**TASK TO CARRY OUT:** Set down the data below without change, skipping the pictures it holds.

**INPUT FOR THIS TASK:**

Segment Open

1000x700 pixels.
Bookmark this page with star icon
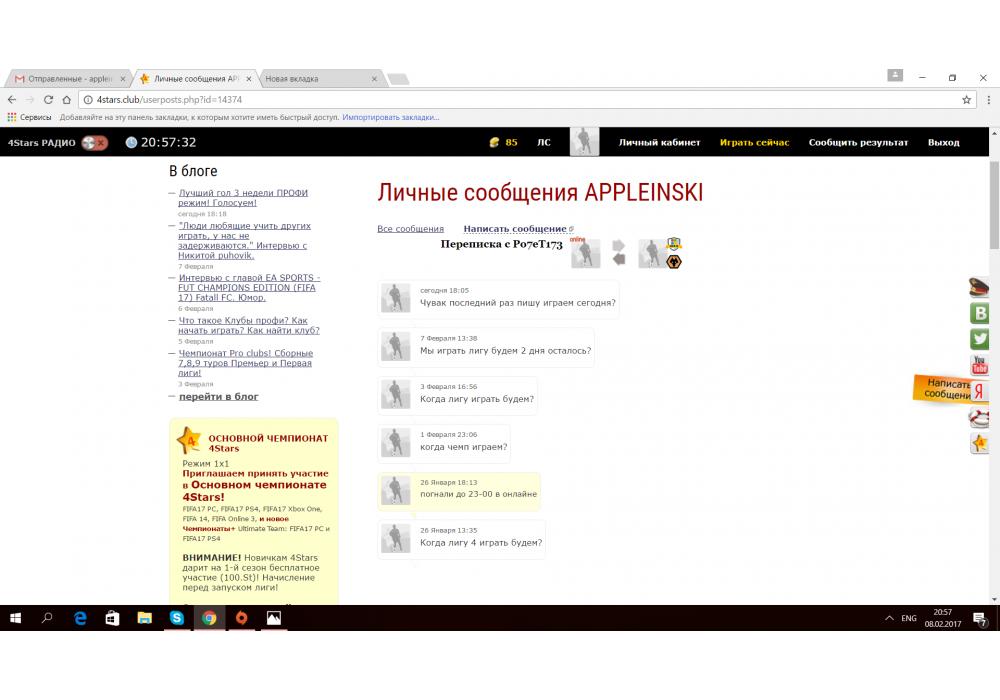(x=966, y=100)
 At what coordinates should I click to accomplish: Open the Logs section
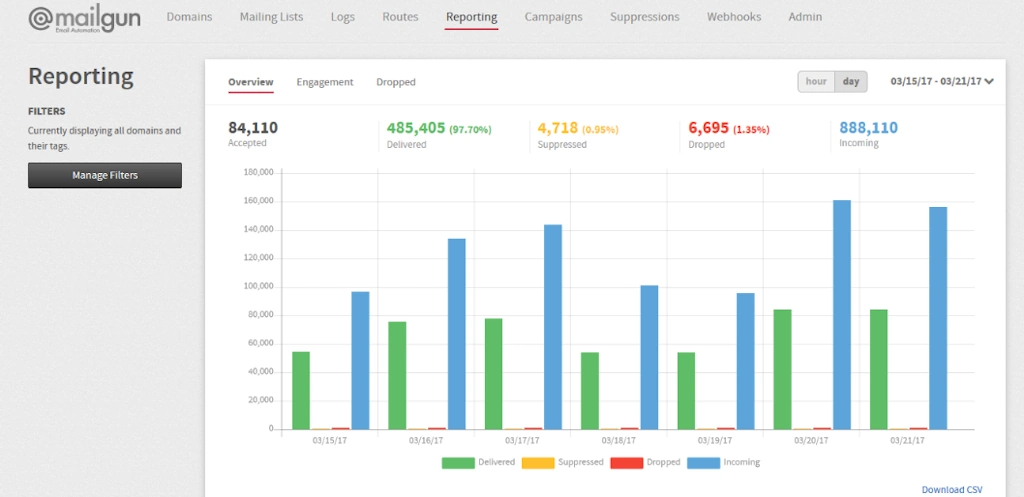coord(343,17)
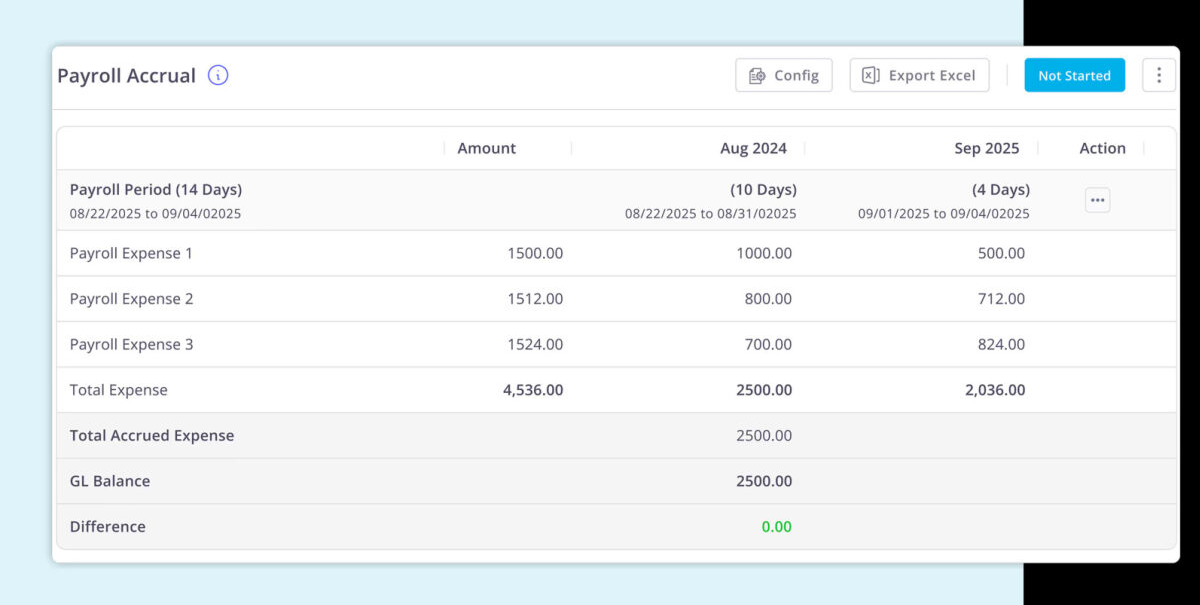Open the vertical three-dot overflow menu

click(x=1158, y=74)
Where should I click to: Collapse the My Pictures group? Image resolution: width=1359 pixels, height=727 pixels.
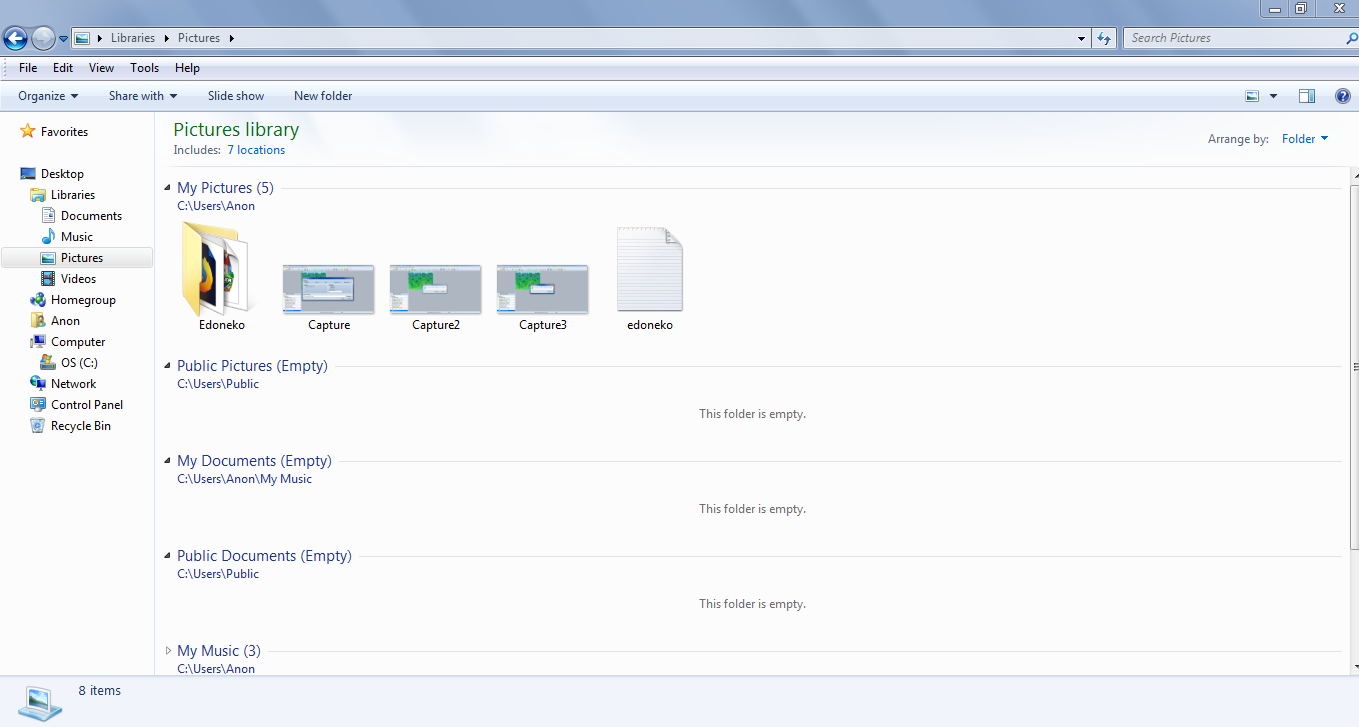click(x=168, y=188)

Segment Closed

**RESPONSE:**
1000x700 pixels.
Bookmark this page with star icon
(x=966, y=100)
 At what coordinates should I click to accomplish: Open the Logs section
coord(343,17)
Open the vertical three-dot overflow menu

click(x=1158, y=74)
Where should I click to: Collapse the My Pictures group? Image resolution: width=1359 pixels, height=727 pixels.
click(x=168, y=188)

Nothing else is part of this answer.